In the paper, the researchers propose that thinking of the processes of defense and development as part of a single large system "represents an opportunity for therapeutic intervention." For example, it might be easier to break the link between inflammation and cancer by targeting the developmental pathway, rather than the inflammation pathway.

"Many of the developmental signals that cells use are sent outside the cell, so they should be easier to block with drugs than inflammation signals, which tend to be confined within cells," said Hoffmann. "It's more challenging to design drugs that will enter cells."

Because the molecules that play a role in the inflammation and development pathways have been extensively studied for many years, the researchers say that it is surprising to find a new molecule that significantly revises scientists' understanding about the interactions between inflammation and development.
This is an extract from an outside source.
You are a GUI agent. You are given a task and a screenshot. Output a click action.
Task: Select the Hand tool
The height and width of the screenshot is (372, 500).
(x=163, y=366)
They credit their discovery to an approach that combines biochemical techniques and computation.

"Our mathematical model of inflammation and development includes 98 biochemical reactions," said Soumen Basak, a postdoctoral fellow working with Hoffmann. "When we ran the model, it predicted that p100 levels would be elevated for a significant period of time when the inflammation pathway was stimulated. We confirmed the prediction using biochemical techniques with cells in the laboratory."

"The finding is exciting because it means that p100 provides cells with a memory to inflammatory exposure," added Basak, who was the first author on the paper.

Also contributing to the study were Hana Kim, Jeffrey D. Kearns, Ellen O'Dea, Shannon L. Werner and Gourisankar Ghosh from U.C. San Diego, Vinay Tergaonkar and Inder M. Verma from the Salk Institute for Biological Studies, and Chris A. Benedict and Carl F. Ware from the La Jolla Institute for Allergy and Immunology.

The study was supported by the National Institutes of Health, the Leukemia and Lymphoma Society of America and the American Heart Association.